Most of the cavemen at Mr. Durant’s gatherings are lean and well-muscled, and have glowing skin. A few wear trim beards. Some claim that they no longer get sick. Several identify themselves as libertarians.
They regularly grumble about vegans, whom they regard as a misguided, rival tribe. But much of the conversation is spent parsing the law of the jungle. The most severe interpretations generally come from Vladimir Averbukh, a jaunty red-headed Web manager for the city who was born in Tashkent, Uzbekistan. Upon visiting Mr. Durant’s apartment for the first time, in August, Mr. Averbukh scowled at a tomato plant on his host’s roof deck.
“Cavemen don’t eat nightshades,” Mr. Averbukh, 29, said. He explained that tomatoes are part of the nightshade family, arguing that they are native to the New World and could not have been part of humanity’s earliest diet. Mr. Durant shrugged. (Mr. Durant said later that there was nothing uncavemannish about eating tomatoes.)
Mr. Averbukh is a pre-Promethean sort of caveman. Much of his nourishment comes from grass-fed ground beef, which he eats raw. In a bow to the times, he sometimes uses a fork.
The other cavemen in New York find Mr. Averbukh’s preference for raw beef a little strange.
“I draw the line at sushi,” Andrew Sanocki said. “Paleo man had fire, didn’t he?”

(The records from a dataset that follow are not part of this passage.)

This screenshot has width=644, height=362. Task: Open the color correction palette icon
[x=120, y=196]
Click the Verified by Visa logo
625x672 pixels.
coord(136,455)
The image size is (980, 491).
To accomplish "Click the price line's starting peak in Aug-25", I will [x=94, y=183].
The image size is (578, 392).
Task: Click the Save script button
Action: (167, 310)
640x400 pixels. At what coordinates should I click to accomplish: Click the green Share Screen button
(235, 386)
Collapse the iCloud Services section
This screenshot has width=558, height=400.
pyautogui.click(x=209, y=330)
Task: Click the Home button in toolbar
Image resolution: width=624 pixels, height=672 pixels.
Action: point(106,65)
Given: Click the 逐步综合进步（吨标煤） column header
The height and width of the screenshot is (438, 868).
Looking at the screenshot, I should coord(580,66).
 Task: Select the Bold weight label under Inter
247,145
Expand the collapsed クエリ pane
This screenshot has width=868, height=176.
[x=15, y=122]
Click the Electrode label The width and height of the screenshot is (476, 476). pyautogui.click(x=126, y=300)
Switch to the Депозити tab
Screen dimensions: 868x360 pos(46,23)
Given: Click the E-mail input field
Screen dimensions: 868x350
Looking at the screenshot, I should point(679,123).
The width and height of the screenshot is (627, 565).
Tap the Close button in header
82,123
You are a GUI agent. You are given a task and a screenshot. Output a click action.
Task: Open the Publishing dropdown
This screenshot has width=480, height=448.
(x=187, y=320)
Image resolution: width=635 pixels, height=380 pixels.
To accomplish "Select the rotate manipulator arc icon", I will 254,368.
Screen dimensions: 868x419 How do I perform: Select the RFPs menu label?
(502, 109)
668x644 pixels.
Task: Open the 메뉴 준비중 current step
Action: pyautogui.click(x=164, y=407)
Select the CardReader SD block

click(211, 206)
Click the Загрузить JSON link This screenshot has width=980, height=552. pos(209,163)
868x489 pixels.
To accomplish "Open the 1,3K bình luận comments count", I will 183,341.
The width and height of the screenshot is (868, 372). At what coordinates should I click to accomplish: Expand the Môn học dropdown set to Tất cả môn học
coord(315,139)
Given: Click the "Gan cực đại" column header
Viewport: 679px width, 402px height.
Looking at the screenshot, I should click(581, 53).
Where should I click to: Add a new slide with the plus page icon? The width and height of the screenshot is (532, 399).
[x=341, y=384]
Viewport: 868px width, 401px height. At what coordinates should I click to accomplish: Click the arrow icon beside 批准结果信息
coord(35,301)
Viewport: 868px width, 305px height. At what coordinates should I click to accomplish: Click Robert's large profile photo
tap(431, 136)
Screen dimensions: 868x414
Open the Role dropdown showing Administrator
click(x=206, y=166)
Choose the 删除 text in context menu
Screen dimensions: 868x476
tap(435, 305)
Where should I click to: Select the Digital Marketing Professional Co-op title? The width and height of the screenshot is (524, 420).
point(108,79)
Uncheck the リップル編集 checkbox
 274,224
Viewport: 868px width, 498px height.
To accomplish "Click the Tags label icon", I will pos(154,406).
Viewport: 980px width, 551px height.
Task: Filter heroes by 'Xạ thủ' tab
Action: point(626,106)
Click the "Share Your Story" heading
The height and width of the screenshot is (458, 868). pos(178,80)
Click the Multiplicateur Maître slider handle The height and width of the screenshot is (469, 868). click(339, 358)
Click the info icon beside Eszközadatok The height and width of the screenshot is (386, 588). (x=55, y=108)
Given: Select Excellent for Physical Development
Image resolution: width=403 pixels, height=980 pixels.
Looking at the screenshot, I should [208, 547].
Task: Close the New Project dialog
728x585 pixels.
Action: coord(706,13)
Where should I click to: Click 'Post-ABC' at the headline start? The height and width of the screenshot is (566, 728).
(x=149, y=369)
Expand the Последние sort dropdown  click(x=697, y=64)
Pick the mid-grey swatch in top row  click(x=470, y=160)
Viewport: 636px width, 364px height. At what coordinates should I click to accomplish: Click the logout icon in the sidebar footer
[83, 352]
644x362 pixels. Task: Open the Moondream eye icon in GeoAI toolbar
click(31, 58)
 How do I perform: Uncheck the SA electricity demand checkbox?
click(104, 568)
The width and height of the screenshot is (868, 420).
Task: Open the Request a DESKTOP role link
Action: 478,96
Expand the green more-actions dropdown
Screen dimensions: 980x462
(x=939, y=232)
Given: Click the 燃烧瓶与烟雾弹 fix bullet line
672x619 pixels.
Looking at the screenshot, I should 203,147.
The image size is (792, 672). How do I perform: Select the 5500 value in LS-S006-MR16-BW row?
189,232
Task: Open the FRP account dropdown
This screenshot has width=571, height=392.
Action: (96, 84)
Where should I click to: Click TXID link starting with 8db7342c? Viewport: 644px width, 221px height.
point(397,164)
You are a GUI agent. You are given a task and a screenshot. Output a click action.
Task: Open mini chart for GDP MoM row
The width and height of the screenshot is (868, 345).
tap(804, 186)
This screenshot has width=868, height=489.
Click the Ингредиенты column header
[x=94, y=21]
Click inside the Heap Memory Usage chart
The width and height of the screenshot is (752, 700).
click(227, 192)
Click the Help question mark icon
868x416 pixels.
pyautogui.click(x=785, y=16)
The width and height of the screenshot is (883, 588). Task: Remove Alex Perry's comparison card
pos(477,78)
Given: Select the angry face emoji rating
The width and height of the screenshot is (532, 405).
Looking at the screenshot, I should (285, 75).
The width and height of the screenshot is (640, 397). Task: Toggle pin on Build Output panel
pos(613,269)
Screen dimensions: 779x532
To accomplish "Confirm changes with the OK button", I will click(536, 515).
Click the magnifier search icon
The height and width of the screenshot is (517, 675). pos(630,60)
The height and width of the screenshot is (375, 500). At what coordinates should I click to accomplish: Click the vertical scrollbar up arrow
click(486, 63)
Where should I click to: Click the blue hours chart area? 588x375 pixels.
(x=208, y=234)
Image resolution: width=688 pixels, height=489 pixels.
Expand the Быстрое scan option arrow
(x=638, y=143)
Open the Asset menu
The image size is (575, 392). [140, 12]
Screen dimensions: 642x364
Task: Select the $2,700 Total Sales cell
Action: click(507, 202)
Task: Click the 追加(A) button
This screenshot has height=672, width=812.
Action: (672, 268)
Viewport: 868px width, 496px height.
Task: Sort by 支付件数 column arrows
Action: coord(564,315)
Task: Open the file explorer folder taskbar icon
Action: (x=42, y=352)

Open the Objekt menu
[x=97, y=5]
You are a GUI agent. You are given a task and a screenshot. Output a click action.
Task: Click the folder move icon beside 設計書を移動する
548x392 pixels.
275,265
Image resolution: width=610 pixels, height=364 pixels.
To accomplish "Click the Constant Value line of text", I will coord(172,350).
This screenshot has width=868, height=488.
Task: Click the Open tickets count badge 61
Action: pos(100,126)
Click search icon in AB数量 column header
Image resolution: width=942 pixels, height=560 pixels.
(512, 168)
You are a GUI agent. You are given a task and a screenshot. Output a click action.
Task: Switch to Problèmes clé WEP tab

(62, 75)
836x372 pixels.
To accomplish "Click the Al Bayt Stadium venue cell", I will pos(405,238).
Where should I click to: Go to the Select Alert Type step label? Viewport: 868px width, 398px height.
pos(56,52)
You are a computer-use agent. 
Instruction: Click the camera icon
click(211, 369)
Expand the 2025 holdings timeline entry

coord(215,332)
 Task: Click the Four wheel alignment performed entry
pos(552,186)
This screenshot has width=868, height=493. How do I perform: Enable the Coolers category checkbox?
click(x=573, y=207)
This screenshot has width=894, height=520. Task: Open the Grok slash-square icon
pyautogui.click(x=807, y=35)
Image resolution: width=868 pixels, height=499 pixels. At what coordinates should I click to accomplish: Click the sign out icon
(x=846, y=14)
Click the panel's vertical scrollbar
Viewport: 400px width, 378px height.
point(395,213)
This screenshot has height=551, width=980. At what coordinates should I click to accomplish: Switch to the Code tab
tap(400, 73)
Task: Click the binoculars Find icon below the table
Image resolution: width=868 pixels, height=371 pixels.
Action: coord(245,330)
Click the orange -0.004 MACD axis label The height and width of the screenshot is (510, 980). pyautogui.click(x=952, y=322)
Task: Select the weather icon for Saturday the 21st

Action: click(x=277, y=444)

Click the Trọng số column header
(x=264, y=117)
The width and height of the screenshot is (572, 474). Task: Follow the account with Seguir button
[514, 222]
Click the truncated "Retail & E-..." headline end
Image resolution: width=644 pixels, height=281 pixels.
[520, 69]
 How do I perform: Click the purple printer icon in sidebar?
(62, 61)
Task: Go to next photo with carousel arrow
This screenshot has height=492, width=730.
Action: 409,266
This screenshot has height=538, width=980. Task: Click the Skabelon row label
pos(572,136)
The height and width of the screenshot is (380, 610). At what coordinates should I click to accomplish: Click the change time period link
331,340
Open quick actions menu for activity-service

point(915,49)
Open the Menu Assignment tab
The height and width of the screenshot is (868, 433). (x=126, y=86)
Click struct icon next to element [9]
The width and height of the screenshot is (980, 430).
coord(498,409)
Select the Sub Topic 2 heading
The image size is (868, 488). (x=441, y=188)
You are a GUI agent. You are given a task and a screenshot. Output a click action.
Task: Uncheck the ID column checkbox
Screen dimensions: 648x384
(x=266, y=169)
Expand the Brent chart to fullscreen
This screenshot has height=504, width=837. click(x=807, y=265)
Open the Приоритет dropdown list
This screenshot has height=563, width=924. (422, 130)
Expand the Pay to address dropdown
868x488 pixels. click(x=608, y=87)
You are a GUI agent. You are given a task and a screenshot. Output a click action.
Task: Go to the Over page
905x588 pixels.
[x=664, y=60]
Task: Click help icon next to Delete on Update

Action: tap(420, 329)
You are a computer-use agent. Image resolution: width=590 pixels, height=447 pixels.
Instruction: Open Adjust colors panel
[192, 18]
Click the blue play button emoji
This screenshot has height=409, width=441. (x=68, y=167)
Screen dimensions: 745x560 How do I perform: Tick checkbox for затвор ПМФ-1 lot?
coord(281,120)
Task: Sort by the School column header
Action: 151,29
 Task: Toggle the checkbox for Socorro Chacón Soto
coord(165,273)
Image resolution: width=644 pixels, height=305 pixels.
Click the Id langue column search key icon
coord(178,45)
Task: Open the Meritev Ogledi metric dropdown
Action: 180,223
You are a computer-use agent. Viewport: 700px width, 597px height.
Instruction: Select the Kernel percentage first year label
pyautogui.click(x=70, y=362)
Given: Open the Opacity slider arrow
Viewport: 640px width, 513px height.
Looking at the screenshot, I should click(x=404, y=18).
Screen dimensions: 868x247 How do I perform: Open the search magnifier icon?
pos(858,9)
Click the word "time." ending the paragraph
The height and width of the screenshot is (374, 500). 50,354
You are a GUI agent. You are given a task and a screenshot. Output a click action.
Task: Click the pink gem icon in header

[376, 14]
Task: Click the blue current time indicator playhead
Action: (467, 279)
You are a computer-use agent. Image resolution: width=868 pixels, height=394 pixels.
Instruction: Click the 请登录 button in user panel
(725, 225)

Beyond Mr. Durant’s tribe, it is likely that other New Yorkers are practicing a milder, diet-focused version of the lifestyle. An Upper East Side physician, Grant Macaulay, said he has recommended the diet to hundreds of his patients, and sends them to Barnes & Noble to buy a copy of Mr. Cordain’s “Paleo Diet.”
But these computer-savvy cavemen are not interested in living off the grid, like others who share their ambivalence toward the indoor life. And their eating and exercise habits aside, the cavemen say they have no nostalgia for the prehistoric world.
Mr. Averbukh, who drives around town in a red Smart Car, said the thought of “throwing yourself in the forest with a stick and seeing how long you survive” held no appeal.
The cavemen are happy in the modern world, they say, but simply want to regain the fortitude that they attribute to their ancient ancestors.
“The problem is that as soon as we get out of our temperature-controlled environments, we’re weak,” Mr. Durant said. “Where’s that wildness that allowed humans to flourish throughout history?”
With this view of humanity’s past, what does Mr. Durant see in his future? One idea is a restaurant called B.C. or Wild. Just in case he develops the right business model, Mr. Durant has bought the domain name hunter-gatherer.com.